### Listed records
◇ ◇ ◇ ◇ ◇

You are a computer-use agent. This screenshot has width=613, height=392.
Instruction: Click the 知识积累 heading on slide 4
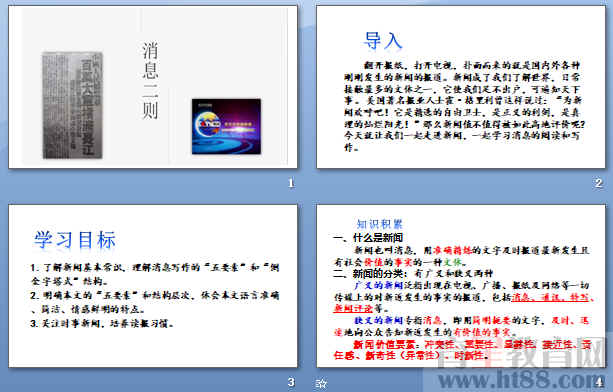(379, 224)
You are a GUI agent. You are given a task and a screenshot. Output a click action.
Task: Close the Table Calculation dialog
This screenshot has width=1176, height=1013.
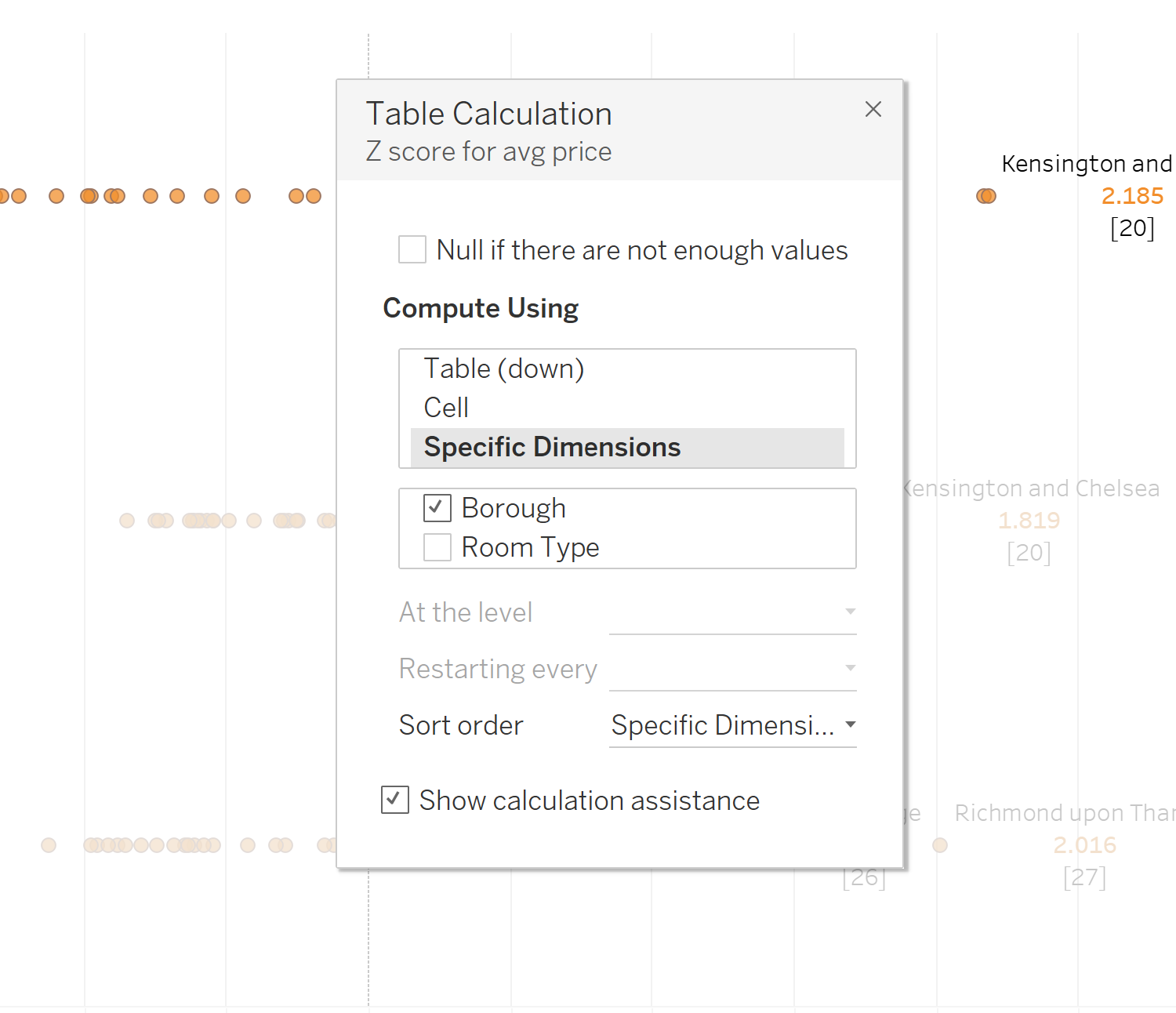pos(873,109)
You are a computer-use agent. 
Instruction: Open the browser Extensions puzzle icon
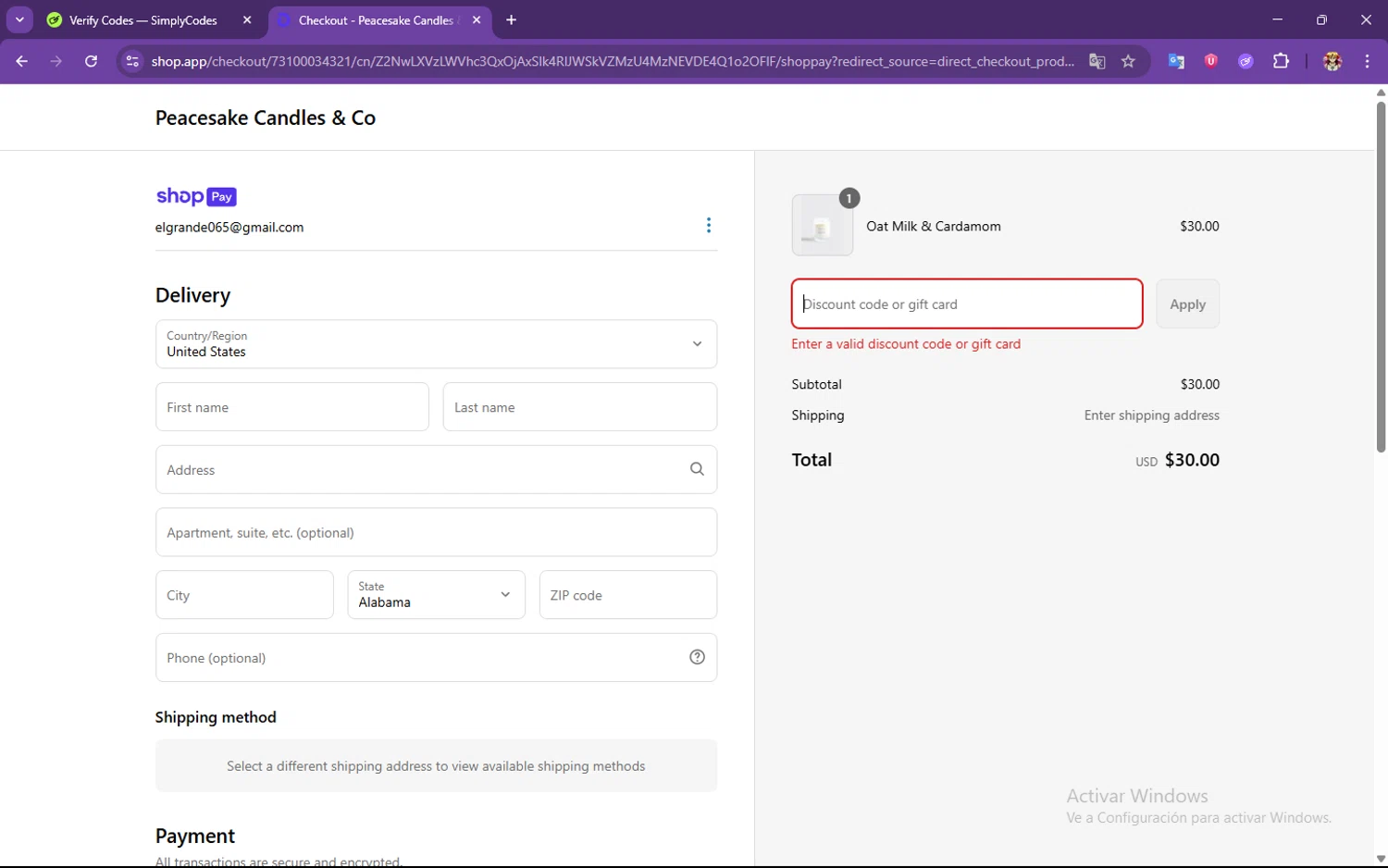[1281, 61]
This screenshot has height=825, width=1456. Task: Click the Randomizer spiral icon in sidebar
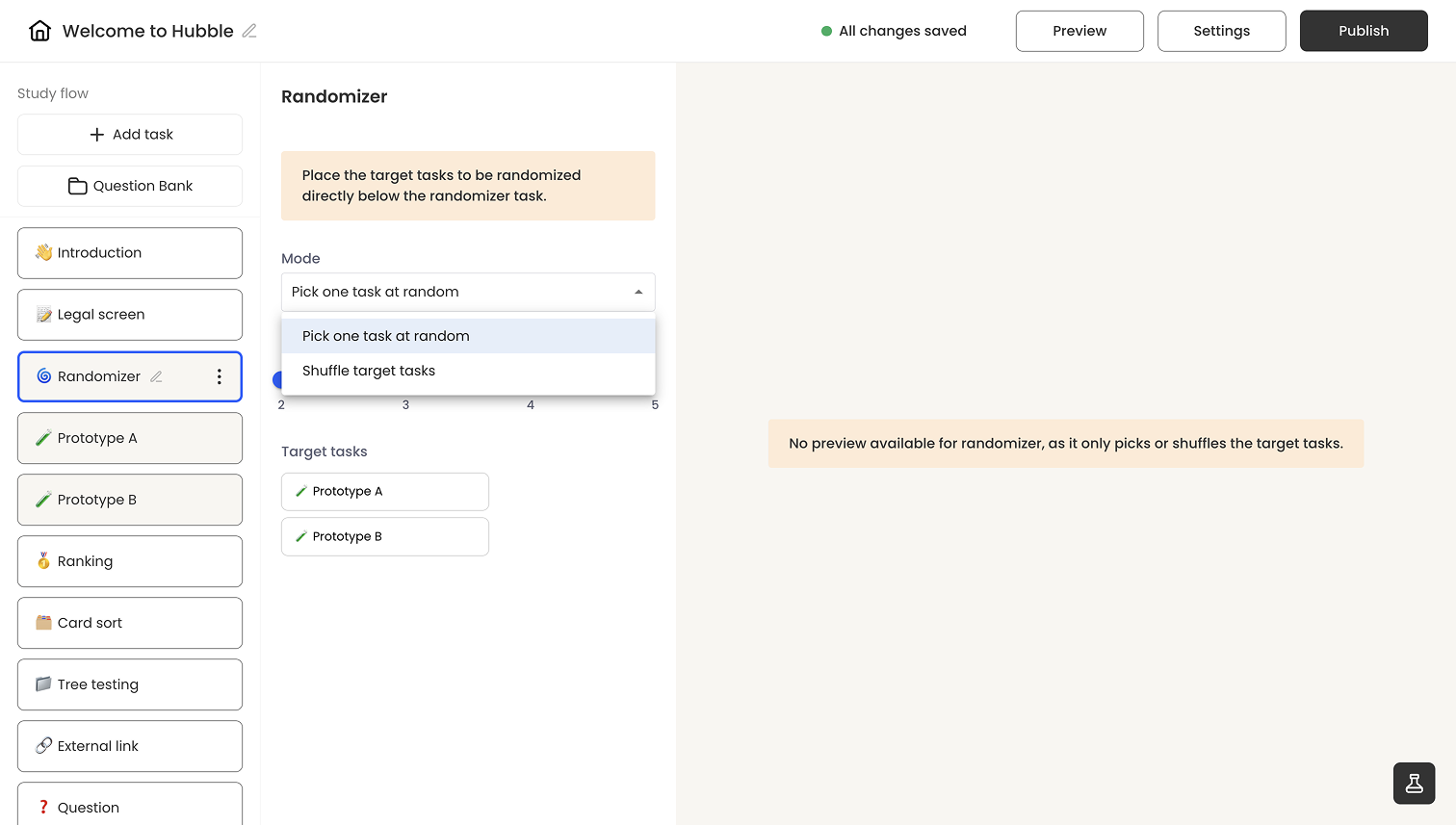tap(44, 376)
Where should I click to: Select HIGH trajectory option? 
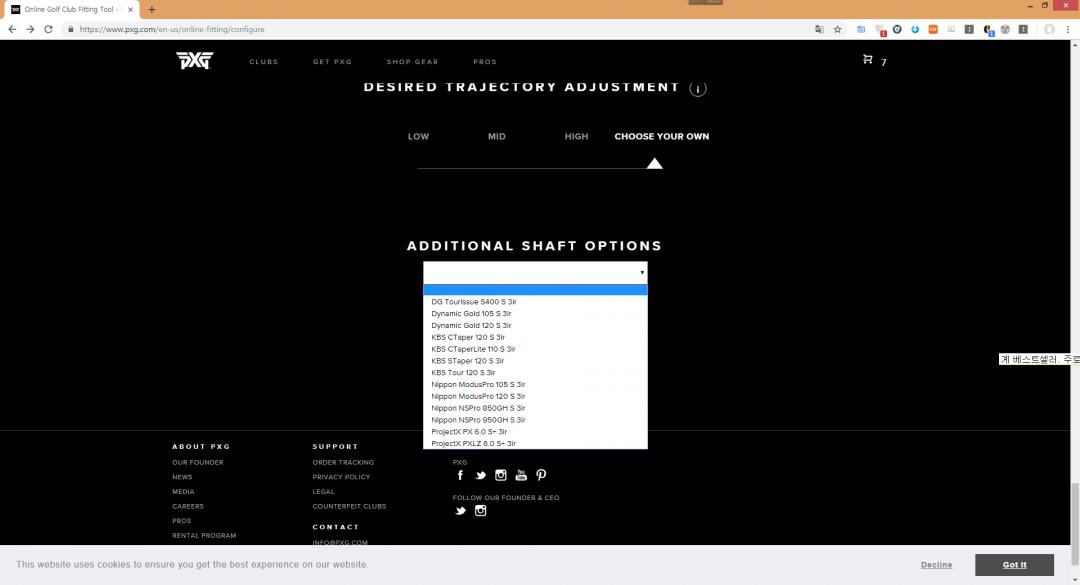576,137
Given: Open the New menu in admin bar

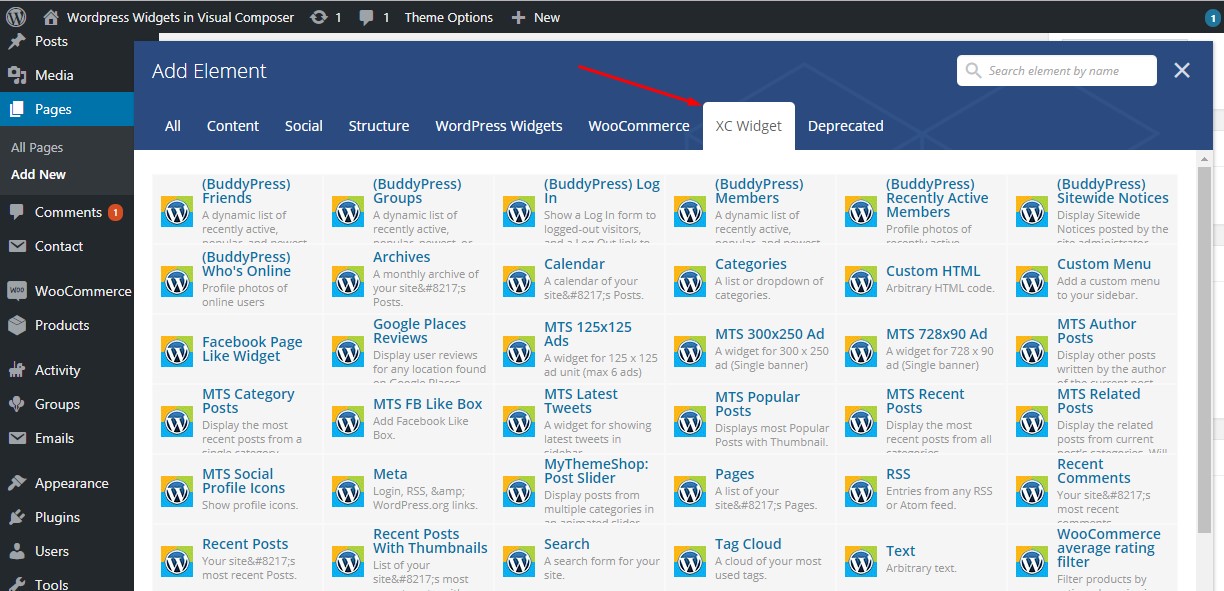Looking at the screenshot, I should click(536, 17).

◇ ◇ ◇ ◇ ◇

### Exercise requirements
Show, in full, each line of the items above that contains the word "computer".

### The result
You are a computer-use agent. This screenshot has width=613, height=392.
You are a computer-use agent. 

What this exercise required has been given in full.